Mon dieu, non ! Officiellement, il y aurait actuellement environ 15 000 personnes transgenres en service dans l'armée. Le coût de leurs traitements hormonaux s'élève à 8 millions de dollars par an. Cette somme ne représente qu'un faible pourcentage du budget de l'armée.

Chacun vit différemment sa transition. La plupart des transgenres n'ont pas recours au changement de sexe, possible grâce à une opération chirurgicale. Il faut compter entre 25 000 et 30 000 dollars (21 000 à 25 000 euros) sans prise en charge de la part des assurances. Un tel montant freine forcément les petits porte-monnaie.

La Marine est un monde réputé viril, comment y avez-vous vécu votre transsexualité ? 

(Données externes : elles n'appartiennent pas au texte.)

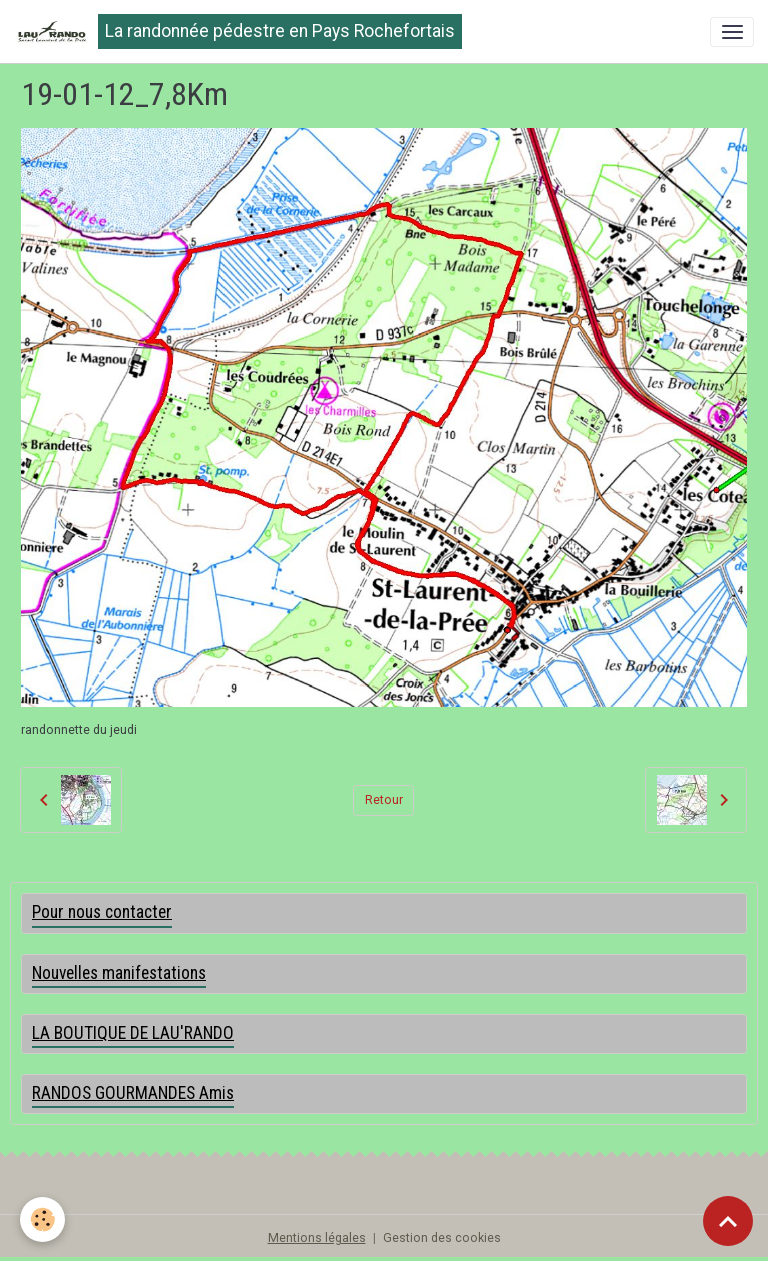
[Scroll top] (728, 1221)
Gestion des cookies (442, 1238)
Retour (384, 800)
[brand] (238, 31)
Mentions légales (317, 1238)
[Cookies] (42, 1219)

J'ai servi mon pays dans le silence et le secret. Je me suis engagée à 17 ans, en janvier 1970, pendant trois ans dont 20 mois au Vietnam. Je n'ai jamais parlé de ma transsexualité à qui que ce soit jusqu'en 2002. J'avais peur pour ma vie, d'être tuée, mais également d'être exclue de la Marine sans ménagement. J'ai aussi été victime de maltraitance et d'abus sexuels en exercice.

De mon temps, le sujet était tabou et méconnu. Je n'avais pas les mots pour décrire ce que je ressentais. J'avais ce sentiment d'être la seule personne dans ce cas et que personne ne pouvait me comprendre. J'ai peut-être rencontré des personnes transgenres pendant mon service. Je ne sais pas. Elles ont gardé le silence, comme moi.